Most of the development projects focus on delivering features and afterward analyzing how to get the application faster. Of course, not every performance issue is related to the database, but often it already helps the application to gain more performance if the queries are analyzed.
This is why I came up with the following checklist for me:
- Enable MYSQL slog query logs, to see the queries which are really painful.
- Find reoccurring parameters within your queries belonging to the same table and bring them through a normal or combined index in the right order.
- Rewrite queries to match indexes and change the query of retrieving the data, if possible. (Team discussion)
- Remove unused or redundant indexes to save money and on top of it, the size of the database will be reduced. (see Did You Know)
- Do not add an index everywhere, as this can lead to new performance issues and also increases the size of the database. (see How Indexes effect Writing Operations)
- Share knowledge within your team to keep performance debugging to a minimum. Try to write performance optimized queries right away.
- Keep yourself up to date!
How to Analyze Queries For a Better Index Performance
MYSQL has a really nice function included that helps to get detailed information about your query and of course detailed pieces of information about the indexes that you might hit or miss.
As you probably know, I am talking about EXPLAIN. EXPLAIN also has aliases that do exactly the same. DESCRIBE or DESC.
The function is pretty handy because not only SELECT queries are working with indexes. You can use it to SELECT, DELETE, INSERT, REPLACE, and UPDATE statements as well.
It is also possible to just check the performance by tracking the execution time through variables in MYSQL.
How Indexes affect Writing Operations
As already mentioned, the usage of indexes also has its drawbacks.
An index can affect various types of operations such as ALTER TABLE, single and multiple INSERTS, UPDATE and even DELETE operations. This often happens if you are dealing with a highly frequented database that needs to handle a huge amount of read and write requests at the same time.
But why does it affect the writing operations?

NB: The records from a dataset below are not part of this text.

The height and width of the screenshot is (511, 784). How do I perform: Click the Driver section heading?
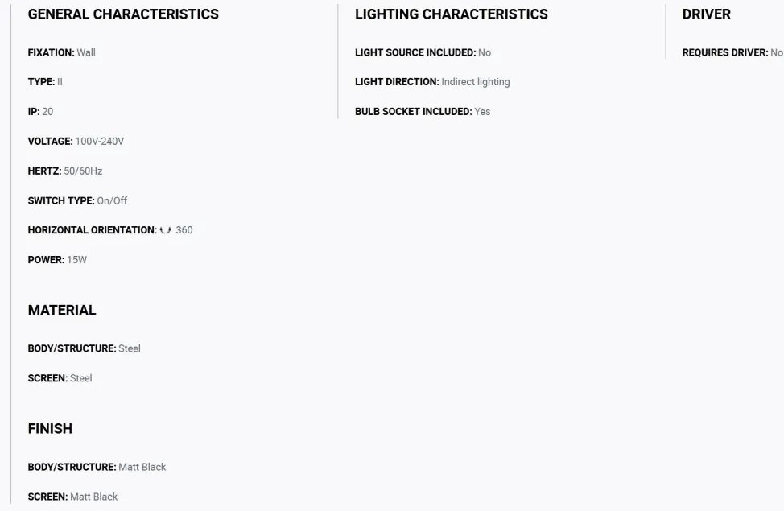(707, 14)
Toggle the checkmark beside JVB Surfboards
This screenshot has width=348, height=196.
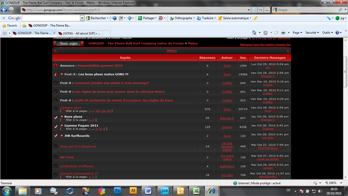point(55,135)
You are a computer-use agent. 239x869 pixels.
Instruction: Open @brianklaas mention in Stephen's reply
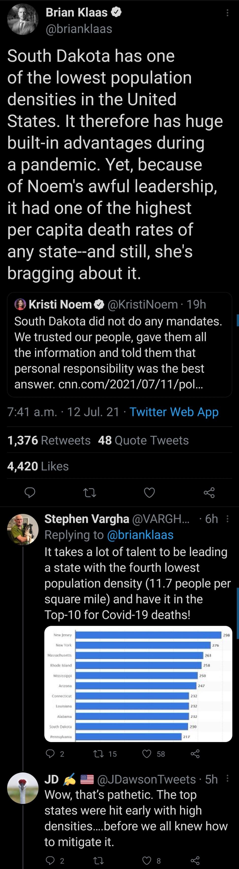click(x=140, y=535)
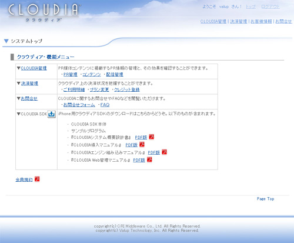Image resolution: width=294 pixels, height=243 pixels.
Task: Select 決済管理 in the top navigation
Action: coord(239,21)
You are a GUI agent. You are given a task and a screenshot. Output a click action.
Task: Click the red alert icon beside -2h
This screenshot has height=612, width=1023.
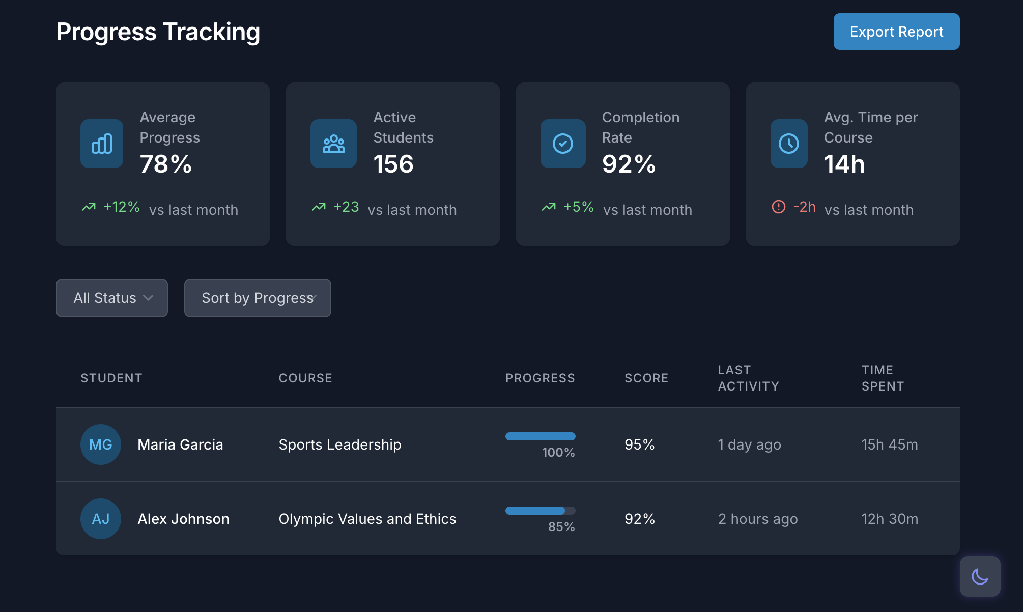779,207
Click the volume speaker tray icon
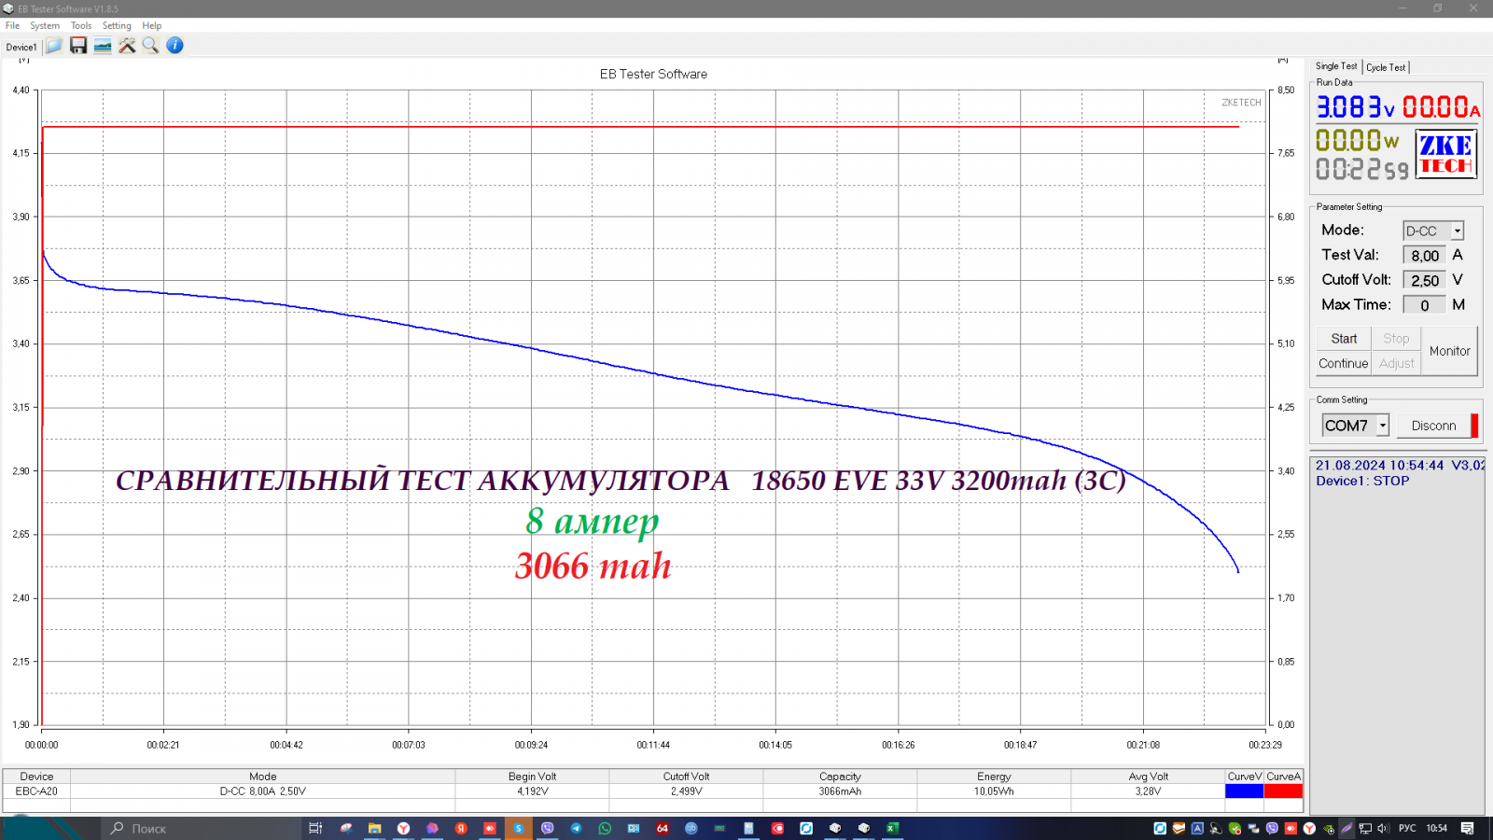Screen dimensions: 1493x840 [x=1383, y=828]
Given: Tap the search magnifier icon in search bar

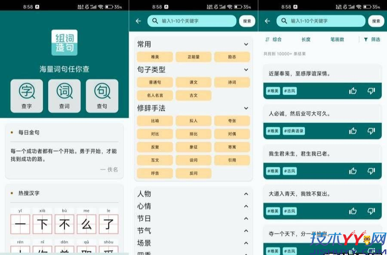Looking at the screenshot, I should pos(155,21).
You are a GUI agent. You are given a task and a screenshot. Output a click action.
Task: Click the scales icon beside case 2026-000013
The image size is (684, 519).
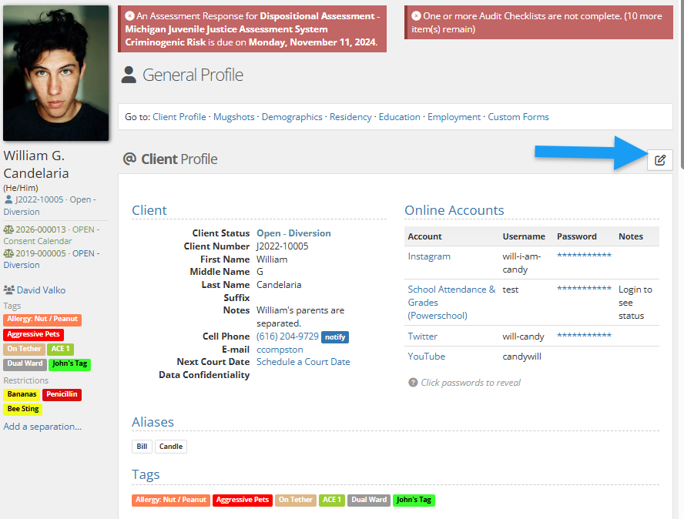pyautogui.click(x=8, y=229)
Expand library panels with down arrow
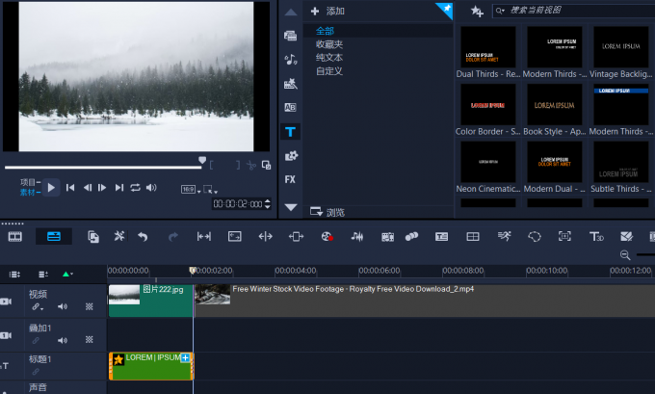This screenshot has width=655, height=394. [x=291, y=207]
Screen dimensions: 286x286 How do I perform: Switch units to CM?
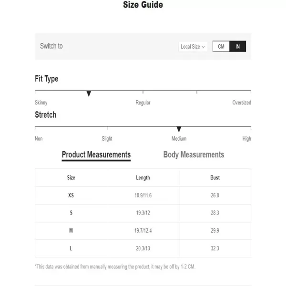pyautogui.click(x=221, y=46)
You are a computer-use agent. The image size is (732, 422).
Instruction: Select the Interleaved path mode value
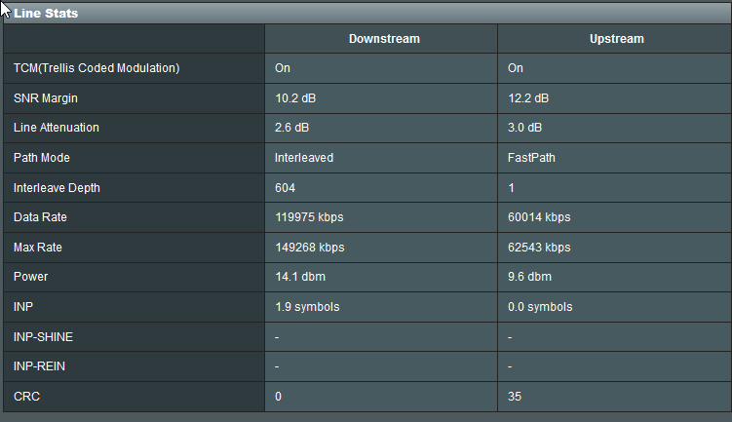304,158
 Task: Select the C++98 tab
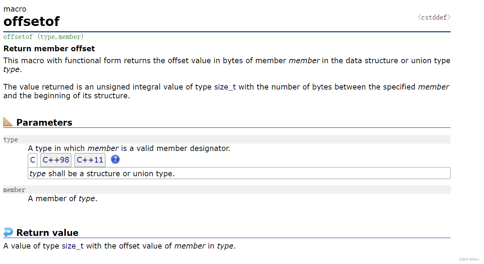(56, 160)
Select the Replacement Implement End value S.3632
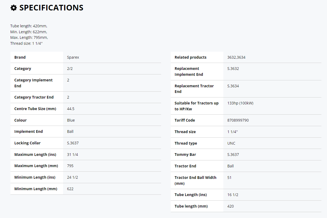The width and height of the screenshot is (327, 218). click(233, 69)
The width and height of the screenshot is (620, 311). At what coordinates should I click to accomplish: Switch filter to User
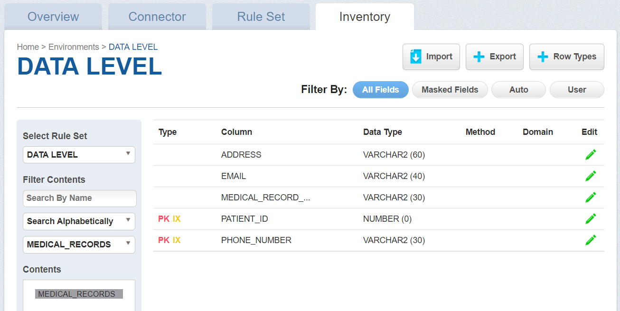(576, 90)
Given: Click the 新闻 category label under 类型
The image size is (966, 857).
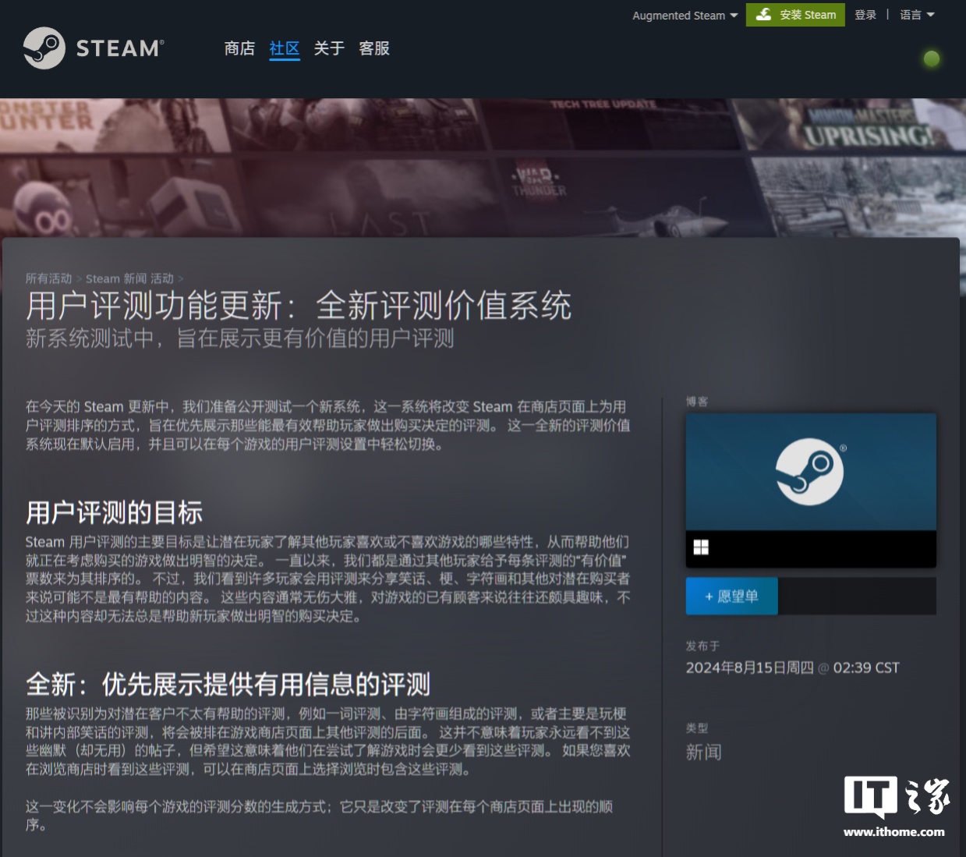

Because it has to update the index for the whole table and this is why it can make sense to disable the index generation if you know that there are a lot of write operations incoming during one process.
Another workaround is to disable the autocommit mode of InnoDB because it creates a log flush to disk for every insert.
Besides disabling autocommit, you can also do this for unique_checks and foreign_key_checks. The downside for the last two is the possibility of creating inconsistent data, so be aware of what you are about to do.
Did You Know?
That there are also hidden indexes that every developer unintentionally uses? The
PRIMARY KEY for a column, the
FOREIGN KEY to a related table entry and the
UNIQUE KEY to prevent duplicate values in a table field.
Indexing is one of the essential features of MySQL helping you to optimize query performance, but at the same time, it requires you to be analytical by checking upfront if you already have or even might need to change indexes.
I hope you enjoyed reading the article and could even get some useful information out of it.